Em 1960 quando os estudantes se levantaram junto com os trabalhadores, muitos setores também diziam que não existia mais classe operária e que a luta de classes havia sido superada. As greves provaram o contrário. E ainda hoje nós precisamos fazer um exercício e chamar todos à realidade: o que na nossa vida não passou pela mão de trabalhadores em uma fábrica? Desde a tampa da caneta bic, passando pelo tubo, pela tinta, pelo plástico ao redor. Absolutamente tudo na nossa vida, o plástico filme do lanche vegan que alguém vende, o isopor onde guardam os brigadeiros, tudo, tudo ainda passa pela mão da classe trabalhadora e não tem como não passar.

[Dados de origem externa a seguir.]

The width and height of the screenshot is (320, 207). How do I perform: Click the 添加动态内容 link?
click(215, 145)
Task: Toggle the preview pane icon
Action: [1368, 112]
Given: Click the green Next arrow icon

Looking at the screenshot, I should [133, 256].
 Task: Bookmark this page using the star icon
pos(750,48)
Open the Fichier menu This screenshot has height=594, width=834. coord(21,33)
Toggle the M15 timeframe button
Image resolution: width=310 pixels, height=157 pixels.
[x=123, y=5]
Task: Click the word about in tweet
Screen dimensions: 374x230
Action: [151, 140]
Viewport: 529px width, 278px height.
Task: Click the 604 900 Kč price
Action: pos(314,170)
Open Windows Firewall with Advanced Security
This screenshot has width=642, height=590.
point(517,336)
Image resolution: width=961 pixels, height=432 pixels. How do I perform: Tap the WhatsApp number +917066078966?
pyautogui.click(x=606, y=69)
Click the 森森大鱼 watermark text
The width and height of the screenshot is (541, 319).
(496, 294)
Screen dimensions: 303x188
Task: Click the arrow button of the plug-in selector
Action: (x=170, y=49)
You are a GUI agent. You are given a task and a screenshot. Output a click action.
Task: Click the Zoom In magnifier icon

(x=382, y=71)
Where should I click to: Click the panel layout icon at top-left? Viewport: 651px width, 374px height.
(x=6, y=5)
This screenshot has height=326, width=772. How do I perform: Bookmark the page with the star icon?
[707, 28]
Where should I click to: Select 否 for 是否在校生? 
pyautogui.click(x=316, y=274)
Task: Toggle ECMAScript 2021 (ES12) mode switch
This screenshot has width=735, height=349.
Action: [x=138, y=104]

Nós estamos perdendo tanto tempo divagando sobre uma sociedade atual que precisaria de métodos novos, que estamos dando espaço para a cristalização da burocracia em nossos movimentos de resistência. A burocracia estudantil, hoje representada pela UNE e outros setores ligados ao governo federal que por sua vez esta atrelado aos interesses burgueses e não representa mais os anseios da juventude da classe trabalhadora, se consolida como um entrave no movimento já nos anos 90. A situação só piora em 2002 quando Lula se torna presidente e esses setores que já estavam se degenerando pioram cada vez mais e acabam se tornando correntes de transmissão do governismo que hoje em dia realizam um apoio acrítico e irrestrito ao governo federal que hoje distribui ataques generalizados a classe trabalhadora e é responsável por grande parte da precarização nas universidades federais e pelo endividamento dos estudantes das privadas, vide os cortes do FIES.
E esta burocracia tem cumprido um papel: manter a sociedade exatamente como ela é, enquanto uma grande parcela divaga sobre a sociedade que acha que está sendo.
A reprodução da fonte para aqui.